A beautiful autumnal morning, yesterday in Norfolk. I was very glad to turn off from the incessant traffic on the Cromer road to find two villages I hadn't seen before. Great Snoring and Little Snoring, which sound like two characters in a fairy tale. As you leave Little Snoring a bend in the lane reveals the remarkable little church of St.Andrew. Apparently it's a bit of a Norfolk mystery as to why an early Norman church was demolished so soon, and its replacement, certainly within a hundred years, built just to the north. My guess is that building at this time could be a bit hit and miss and the original church lurched with subsidence. The now detached round tower survives, and its magical red cap, again like something from a fey tale of long ago, looks like it may have been used as a dovecote. The louvered openings seem very small if they're for bells. Pevsner doesn't mention them, but then he didn't mention that you can still clearly see where the original church met the tower either.

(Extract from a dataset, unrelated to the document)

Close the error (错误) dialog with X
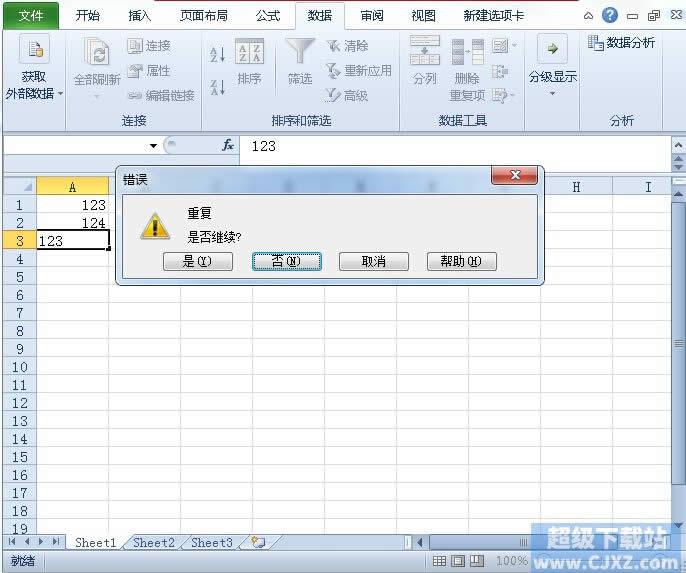Viewport: 686px width, 573px height. pos(515,176)
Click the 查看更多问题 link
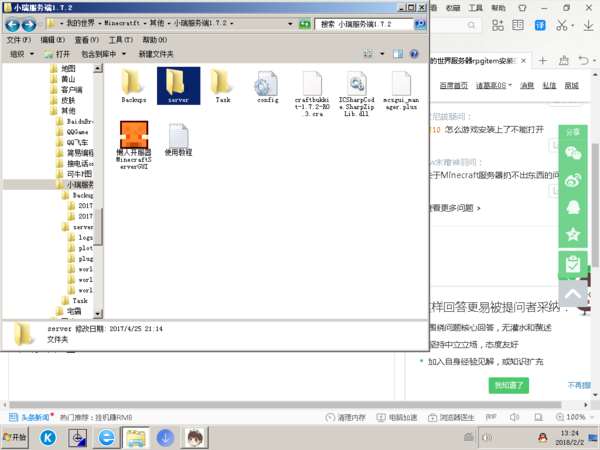Screen dimensions: 600x450 pyautogui.click(x=455, y=208)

Further down the lane is Great Snoring, a very pretty village with the church of St.Mary's. Worth visiting for the 15th century painted panels on the rood screen, defaced in the Tudor Reformation, and a superb late seventeenth century coat-of-arms towering over the inside of the south door.Near to Fakenham, near to Wells-next-the-Sea, both churches are worth the little detour.

2 comments:

Philip Wilkinson said...

Fascinating and odd. Subsidence could be the reason, although it's usually the tower that falls down, rather than the rest of the church giving way. Whatever, it's a lovely atmospheric photograph.

Peter Ashley said...

Thanks Phil. I also like the little white cross peeping up over the hedge line over on the left.